CHALLENGES
1. List every username that appears in a post heading of the forum thread about hunting lights.
2. In the forum thread about hunting lights, write out word for word the passage that begins at the words "## knapper (Feb" and stops after the words "110 or 12 v.".

SOURCE DOCUMENT
Hey thank you for the heads up...I have been looking for a better light !!!


----------



## Furtaker (Dec 11, 2010)

Good to know! Thanks for the info. I used an led light the other night and killed a cat. It wasnt very bright but it worked. It was the one from Q beam that changes the colors with just a turn of the switch.


----------



## knapper (Feb 5, 2010)

I have two of theXLR250's and have found them to be quite effective. my cost was a little less when I got them on ebay. They are very handy to carry and charge. I put quick disconnect scope rings on mine and put mounts on the different rifles I would use them on and will use one on a bipod or by hand and the other on the rifle or shotgun. The batteries last in the cold really good and comes with a nice charger for 110 or 12 v.


----------



## lucas_shane (Jan 25, 2011)

check out www.bowlite.com


----------



## hassell (Feb 9, 2010)

DATA EXCERPT
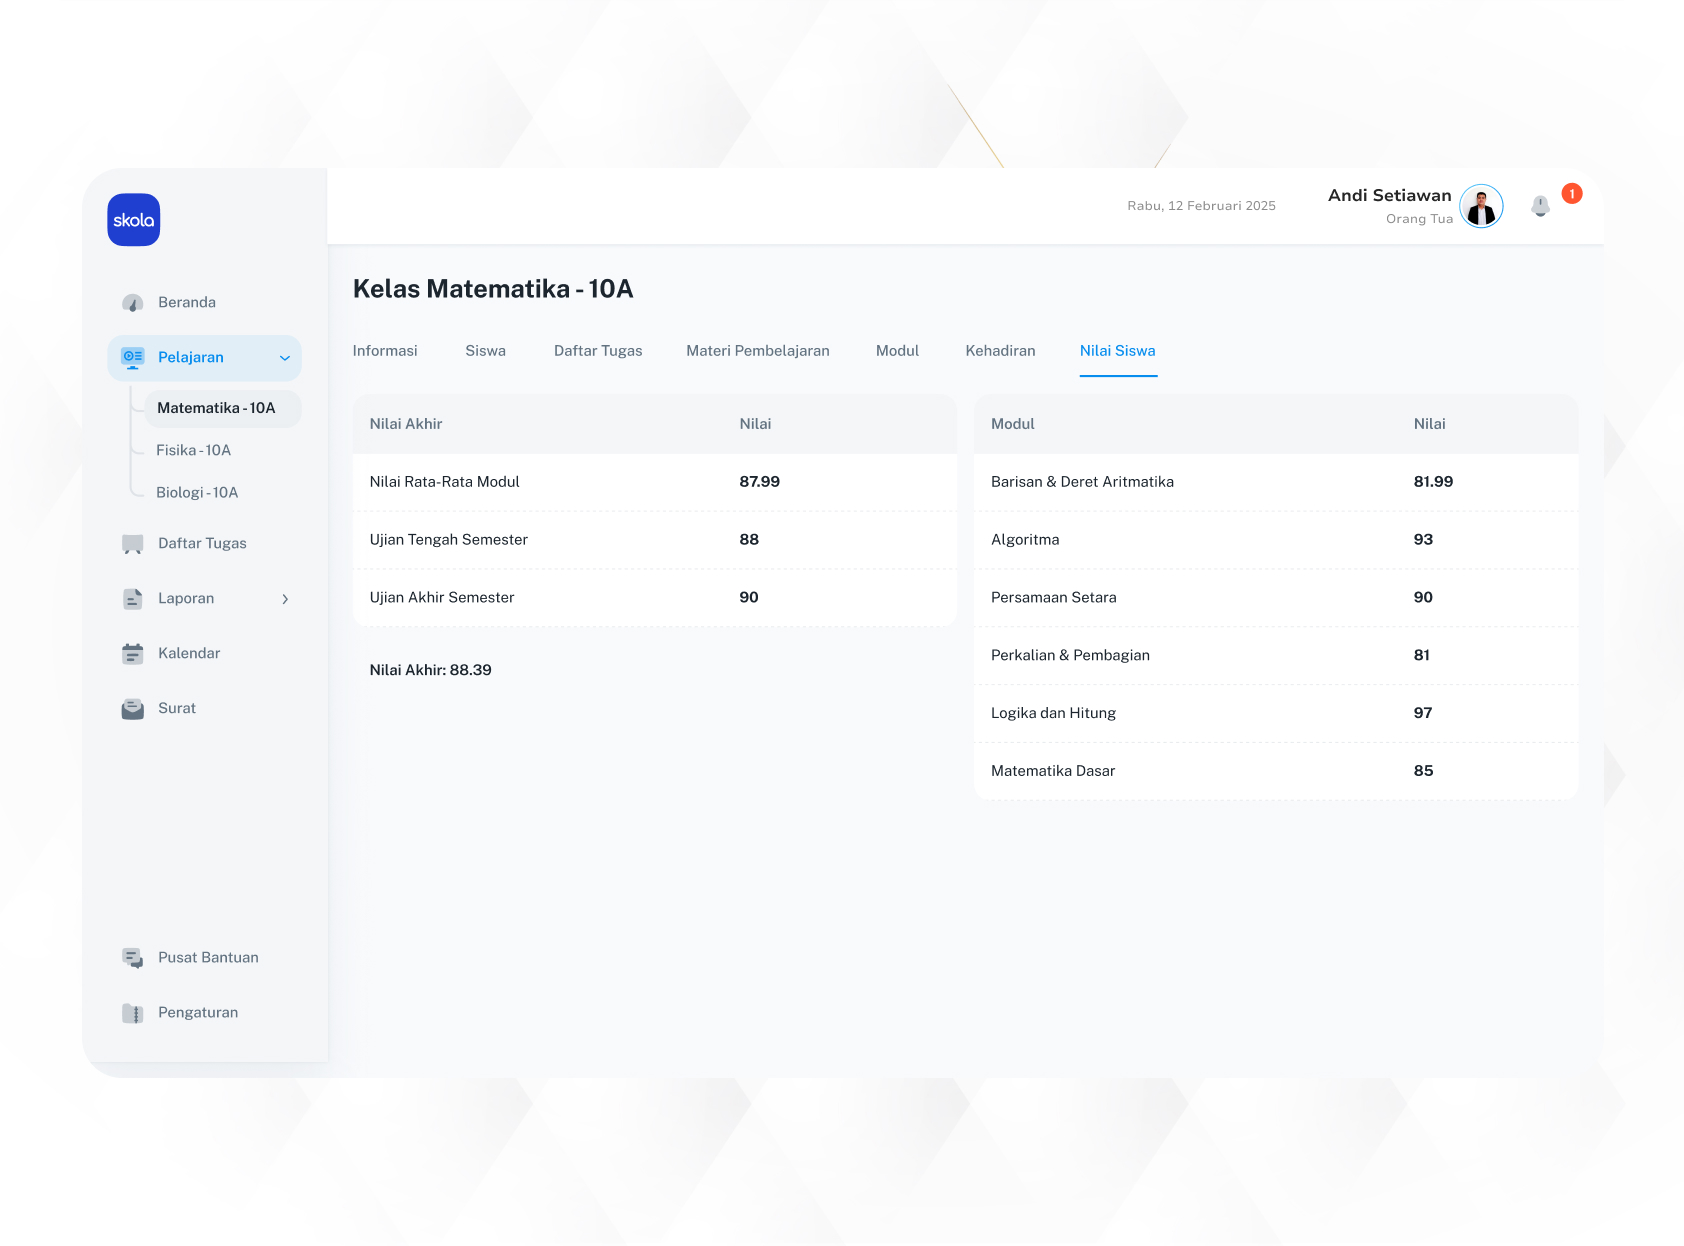Go to the Daftar Tugas tab
Image resolution: width=1684 pixels, height=1246 pixels.
pos(598,351)
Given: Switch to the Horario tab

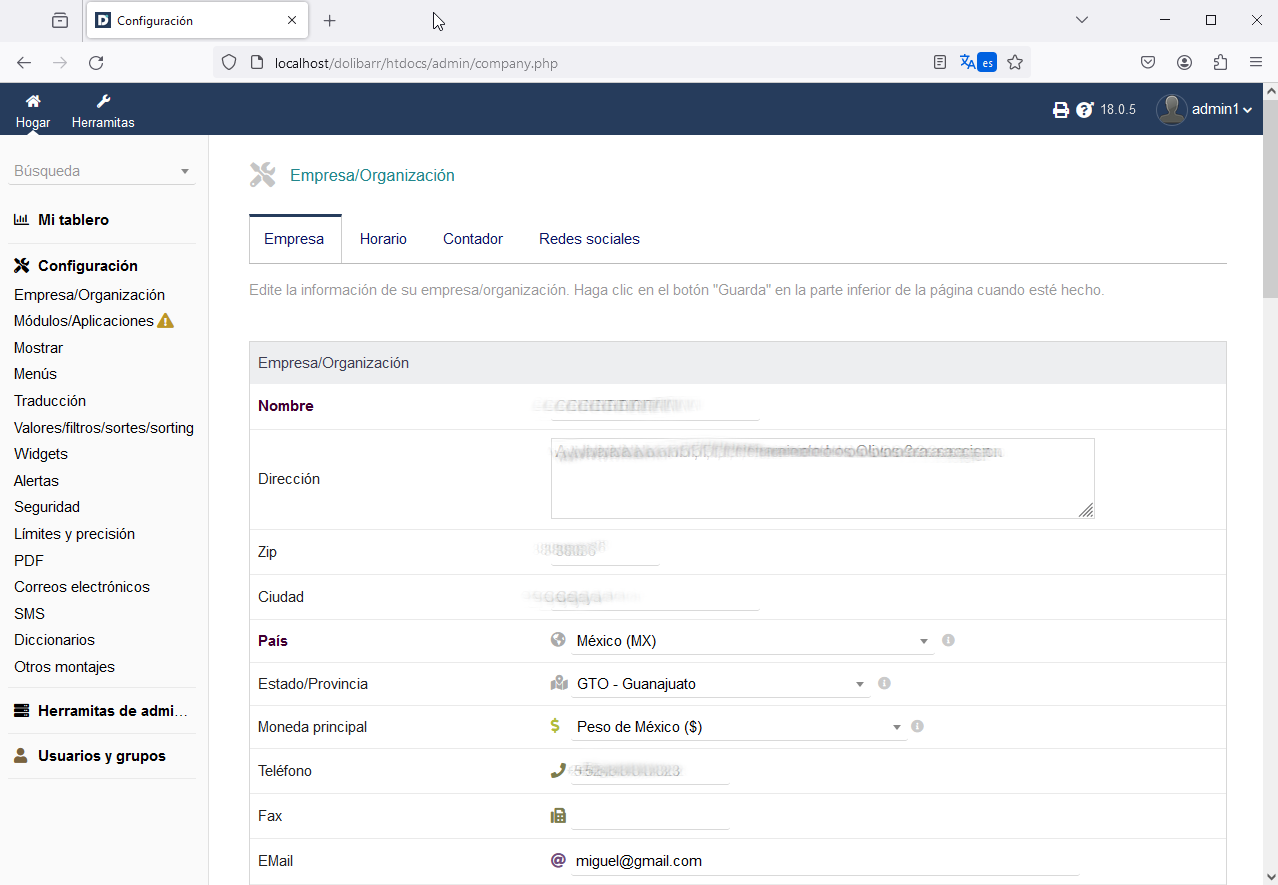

TASK RESULTS
1. Furtaker, knapper, lucas_shane, hassell

2.
## knapper (Feb 5, 2010)

I have two of theXLR250's and have found them to be quite effective. my cost was a little less when I got them on ebay. They are very handy to carry and charge. I put quick disconnect scope rings on mine and put mounts on the different rifles I would use them on and will use one on a bipod or by hand and the other on the rifle or shotgun. The batteries last in the cold really good and comes with a nice charger for 110 or 12 v.